Hi and welcome from the UK. Love your work. Enjoy the forum and happy knitting.


----------



## jknappva (Apr 12, 2011)

hpattieann said:


> Hi my name is Pattie Ann, I live 25 miles from Syracuse. I love to crochet, knit, quill and make plastic canvas items. I love to find new things to do. I have been ill and unable to do the things that I love like hiking & fishing. So to fill my time crafts has been my hobby. I am now working on a crochet pineapple wedding dress for my daughter, this has been fun as there are no dress patterns with pineapple in them. This has been challenging making a dress from scratch. I also like to come up with different things for my grandchildren to do. We took foam an made a picture bouquet for their mom on Christmas. I have included a few pics, my rug that I made out of plastic grocery bags, a Blanket that I made for my rocking chair, and last cross silverware holders .

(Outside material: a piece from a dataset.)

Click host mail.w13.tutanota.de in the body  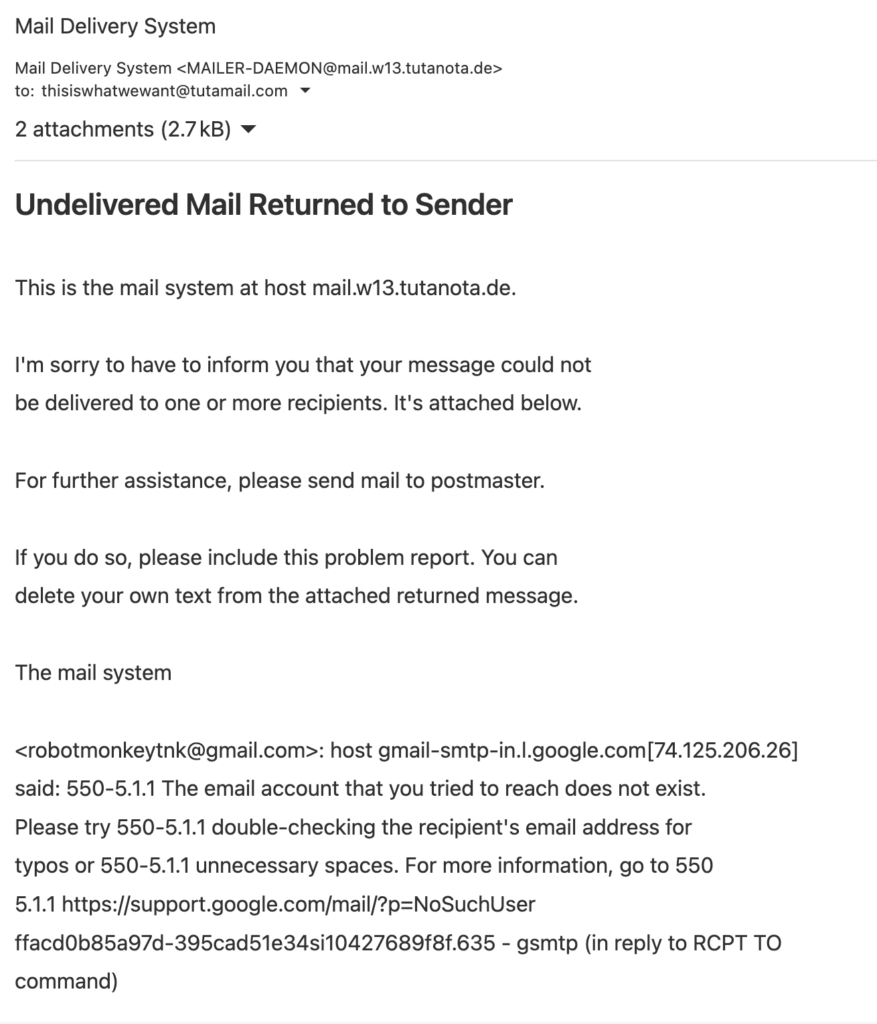click(413, 288)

Hi, Patti Ann...I lived in Syracuse YEARS ago for a couple of years after I married. My husband was from the city.
I now live in VA where I was born! Hope your weather is improving up there. 
Prayers for your speedy recovery so you can get back to your more physical activities. Loved seeing pictures of your work.
Welcome.
June


----------



## i knit (Jan 17, 2011)

hello Patti Ann, i love your projects great job & welcome! I took live in upstate N.Y a lil village called Scotia.


----------



## Paula Plant (Apr 5, 2011)

Hi Patti Ann
Looks like we have the same rocking chair . Nice work.


----------



## CamillaDesertMouse (Mar 19, 2011)

Lovely work..Welcome to the forum...


----------



## Christine Dix (Jan 31, 2011)

hi Patti it sounds like we may be neighbors! a wedding dress? how beautiful & brave! I'm chicken and stick with rugs & slippers. more power to you! welcome to paradise! and yes I believe our weather is looking up  Chris


----------



## Grapejelli (Apr 3, 2011)

Hi Patti...Would it be possible to show the wedding dress when it's finished? Would love to see that. You are a brave one tacking on a dress let alone a wedding dress but I'll bet it will be a show stopper.


----------



## janecee (Feb 2, 2011)

Hi Patti I'm fairly close to where you live I live in Sidney Ny small community. I'm also ill and if it wasn't for my knitting and crocheting I would go stir crazy and they keep me happy and occupied keep up the good work and I would love to see a picture of the wedding dress also hope you get better real soon your distant neighbor


----------



## raelkcol (Feb 5, 2011)

Hello and welcome. You are very talented. Love all your work.


----------



## Deb-Babbles (Mar 4, 2011)

Hi Patti, I like to call crafting my special hide away. With todays gas price, I love to get away cheep. 
Keep up the good work. Hope your illness passes quickly.


----------



## Jeanne1 (Feb 6, 2011)

welcome to the forum from Pa. Your work is very nice.


----------



## Kathy W. (Mar 31, 2011)

Hi Patti! My name is Kathy and I am originally from Buffalo, New York!! Not too far from you....but I now live on the west coast in California.
Love your projects! I crocheted a really cute beach bag with plastic bags. It was so cute.
Welcome to the forum!
Kathy


----------



## knittykitty (Mar 22, 2011)

That plastic bag rug is just great. Not sure how big it is, but it looks like a fine doily. What a neat idea.

knittykitty


----------



## josheli (Feb 23, 2011)

Welcome Patti to the forum. Nice work!


----------



## Tennessee (Feb 1, 2011)

Hi Patti, I'm orginially from Upstate NY too. We are now living in Tennessee. My brother lives in Fulton,NY. above Syracuse, my mother in Oneonta, & my sister Morris NY. The rug is interesting, really looks pretty in the picture. Hard working with plastic bags? Welcome to the forum, you'll enjoy it very much.


----------



## suredoluvtoknit (Feb 7, 2011)

Hi Patti, My name is Pat, welcome to this site. I live in Cortland, N.Y. Hope you are feeling better soon. keep up the nice crafts.


----------



## keenknitter_2009 (Mar 25, 2011)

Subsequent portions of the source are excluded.